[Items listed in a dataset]

============================================================

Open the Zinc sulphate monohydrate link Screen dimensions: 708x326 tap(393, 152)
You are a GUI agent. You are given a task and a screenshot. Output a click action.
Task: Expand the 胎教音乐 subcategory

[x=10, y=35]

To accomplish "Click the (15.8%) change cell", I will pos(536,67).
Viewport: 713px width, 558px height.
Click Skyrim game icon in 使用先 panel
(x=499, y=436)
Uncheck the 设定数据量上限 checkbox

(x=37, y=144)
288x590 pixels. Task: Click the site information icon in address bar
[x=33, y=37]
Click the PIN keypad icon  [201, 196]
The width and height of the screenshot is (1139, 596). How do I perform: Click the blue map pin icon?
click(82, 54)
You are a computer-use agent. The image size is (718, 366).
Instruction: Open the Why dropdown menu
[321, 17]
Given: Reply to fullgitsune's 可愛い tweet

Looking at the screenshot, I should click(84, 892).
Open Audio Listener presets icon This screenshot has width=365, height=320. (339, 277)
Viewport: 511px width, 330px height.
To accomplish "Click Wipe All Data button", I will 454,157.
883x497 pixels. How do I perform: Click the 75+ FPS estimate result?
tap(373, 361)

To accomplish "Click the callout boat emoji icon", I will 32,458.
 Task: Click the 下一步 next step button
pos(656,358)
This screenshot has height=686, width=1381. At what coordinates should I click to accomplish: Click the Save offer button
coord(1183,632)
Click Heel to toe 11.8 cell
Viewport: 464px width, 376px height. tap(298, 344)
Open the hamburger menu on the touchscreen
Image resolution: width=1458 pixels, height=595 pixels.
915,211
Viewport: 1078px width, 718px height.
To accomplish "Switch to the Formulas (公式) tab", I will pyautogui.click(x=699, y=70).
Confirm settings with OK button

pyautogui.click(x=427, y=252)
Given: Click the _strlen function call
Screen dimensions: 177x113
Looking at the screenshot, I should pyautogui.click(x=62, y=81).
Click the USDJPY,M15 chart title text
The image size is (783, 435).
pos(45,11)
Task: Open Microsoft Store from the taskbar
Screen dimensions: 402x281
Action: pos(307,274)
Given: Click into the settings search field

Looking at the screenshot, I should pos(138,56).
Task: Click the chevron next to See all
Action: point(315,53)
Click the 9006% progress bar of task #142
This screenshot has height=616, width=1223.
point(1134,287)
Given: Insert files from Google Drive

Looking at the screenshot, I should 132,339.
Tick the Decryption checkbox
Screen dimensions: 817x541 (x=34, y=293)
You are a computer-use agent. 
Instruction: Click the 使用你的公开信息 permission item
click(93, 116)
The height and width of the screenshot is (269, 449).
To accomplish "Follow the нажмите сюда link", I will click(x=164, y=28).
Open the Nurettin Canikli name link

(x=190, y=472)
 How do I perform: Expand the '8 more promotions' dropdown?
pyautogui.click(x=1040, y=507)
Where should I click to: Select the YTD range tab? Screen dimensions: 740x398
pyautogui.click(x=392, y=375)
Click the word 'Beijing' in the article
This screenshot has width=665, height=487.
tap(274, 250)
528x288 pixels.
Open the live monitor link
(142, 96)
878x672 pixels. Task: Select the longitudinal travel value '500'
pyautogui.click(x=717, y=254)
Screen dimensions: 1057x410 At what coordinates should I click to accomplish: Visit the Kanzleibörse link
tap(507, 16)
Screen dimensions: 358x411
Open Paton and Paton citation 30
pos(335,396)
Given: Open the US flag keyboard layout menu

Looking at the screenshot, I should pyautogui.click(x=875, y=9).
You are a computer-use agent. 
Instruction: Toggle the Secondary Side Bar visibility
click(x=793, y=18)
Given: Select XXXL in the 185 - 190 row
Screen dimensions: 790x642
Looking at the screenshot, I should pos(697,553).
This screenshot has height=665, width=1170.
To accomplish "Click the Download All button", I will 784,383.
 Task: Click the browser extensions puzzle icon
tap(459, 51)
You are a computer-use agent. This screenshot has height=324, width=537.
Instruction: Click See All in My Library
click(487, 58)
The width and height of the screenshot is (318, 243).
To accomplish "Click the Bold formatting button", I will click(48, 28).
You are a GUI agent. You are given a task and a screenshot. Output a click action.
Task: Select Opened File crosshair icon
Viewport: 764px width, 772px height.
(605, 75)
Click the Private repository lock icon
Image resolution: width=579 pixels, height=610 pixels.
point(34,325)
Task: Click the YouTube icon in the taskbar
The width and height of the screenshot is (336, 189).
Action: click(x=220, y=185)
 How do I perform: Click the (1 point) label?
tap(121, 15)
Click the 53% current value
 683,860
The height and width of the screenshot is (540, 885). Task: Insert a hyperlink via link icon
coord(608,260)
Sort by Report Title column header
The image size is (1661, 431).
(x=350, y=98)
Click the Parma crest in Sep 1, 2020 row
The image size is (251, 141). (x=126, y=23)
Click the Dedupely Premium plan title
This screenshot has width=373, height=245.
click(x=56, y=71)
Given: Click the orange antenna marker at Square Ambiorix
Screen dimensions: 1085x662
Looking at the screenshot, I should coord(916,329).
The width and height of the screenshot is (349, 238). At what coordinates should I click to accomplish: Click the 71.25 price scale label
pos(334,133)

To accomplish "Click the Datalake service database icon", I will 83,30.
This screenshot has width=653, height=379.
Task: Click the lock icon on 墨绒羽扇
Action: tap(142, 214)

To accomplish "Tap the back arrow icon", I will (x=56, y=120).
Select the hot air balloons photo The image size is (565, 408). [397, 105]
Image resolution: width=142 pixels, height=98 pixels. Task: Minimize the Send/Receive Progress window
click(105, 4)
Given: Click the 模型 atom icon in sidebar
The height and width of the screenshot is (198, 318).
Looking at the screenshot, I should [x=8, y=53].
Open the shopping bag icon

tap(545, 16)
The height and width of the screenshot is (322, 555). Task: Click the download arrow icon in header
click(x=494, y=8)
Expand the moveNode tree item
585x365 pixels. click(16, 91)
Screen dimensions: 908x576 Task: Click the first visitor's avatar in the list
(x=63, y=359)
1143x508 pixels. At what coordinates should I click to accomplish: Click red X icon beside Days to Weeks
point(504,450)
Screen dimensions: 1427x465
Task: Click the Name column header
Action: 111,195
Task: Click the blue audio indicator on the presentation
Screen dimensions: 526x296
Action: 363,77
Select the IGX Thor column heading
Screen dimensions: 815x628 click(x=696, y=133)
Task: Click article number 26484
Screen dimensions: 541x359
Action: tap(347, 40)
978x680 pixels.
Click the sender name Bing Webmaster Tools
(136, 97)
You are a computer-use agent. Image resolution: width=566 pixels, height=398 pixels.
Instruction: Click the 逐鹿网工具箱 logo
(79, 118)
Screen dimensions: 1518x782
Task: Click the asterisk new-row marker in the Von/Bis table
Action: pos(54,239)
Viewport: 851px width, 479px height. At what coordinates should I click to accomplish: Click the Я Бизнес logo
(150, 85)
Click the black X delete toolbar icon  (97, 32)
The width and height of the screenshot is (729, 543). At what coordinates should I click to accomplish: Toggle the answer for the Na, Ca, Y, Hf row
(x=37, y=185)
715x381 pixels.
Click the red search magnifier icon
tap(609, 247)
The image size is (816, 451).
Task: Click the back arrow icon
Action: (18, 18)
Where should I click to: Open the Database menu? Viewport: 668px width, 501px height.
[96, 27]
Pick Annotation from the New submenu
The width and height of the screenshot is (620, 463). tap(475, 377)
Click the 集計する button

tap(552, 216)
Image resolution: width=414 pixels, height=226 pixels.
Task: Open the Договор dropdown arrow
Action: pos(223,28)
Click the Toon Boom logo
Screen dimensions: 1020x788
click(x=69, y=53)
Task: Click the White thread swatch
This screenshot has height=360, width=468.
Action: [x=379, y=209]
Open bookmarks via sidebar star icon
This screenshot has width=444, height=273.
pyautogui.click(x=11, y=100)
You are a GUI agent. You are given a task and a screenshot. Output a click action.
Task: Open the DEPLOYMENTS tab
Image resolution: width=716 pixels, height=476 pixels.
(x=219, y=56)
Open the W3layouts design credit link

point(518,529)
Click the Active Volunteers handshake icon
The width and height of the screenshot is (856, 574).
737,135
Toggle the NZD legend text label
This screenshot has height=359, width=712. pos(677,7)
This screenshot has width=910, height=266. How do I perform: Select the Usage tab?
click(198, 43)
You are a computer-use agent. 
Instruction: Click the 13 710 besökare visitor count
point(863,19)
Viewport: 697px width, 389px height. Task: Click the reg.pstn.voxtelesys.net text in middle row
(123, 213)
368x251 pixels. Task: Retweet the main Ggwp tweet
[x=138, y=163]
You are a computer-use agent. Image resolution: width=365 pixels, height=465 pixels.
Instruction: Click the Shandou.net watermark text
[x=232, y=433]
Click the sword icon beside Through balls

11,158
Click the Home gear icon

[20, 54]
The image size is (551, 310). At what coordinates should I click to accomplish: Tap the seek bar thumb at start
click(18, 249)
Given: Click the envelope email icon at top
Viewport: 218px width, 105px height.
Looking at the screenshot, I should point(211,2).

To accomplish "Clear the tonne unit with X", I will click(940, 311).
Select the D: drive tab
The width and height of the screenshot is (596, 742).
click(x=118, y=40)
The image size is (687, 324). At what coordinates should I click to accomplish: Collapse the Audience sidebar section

============================================================

**Activity:** Among the entries above, identify all lines with "taskbar" and copy them.

**Response below:**
Task: Open Microsoft Store from the taskbar
Task: Click the YouTube icon in the taskbar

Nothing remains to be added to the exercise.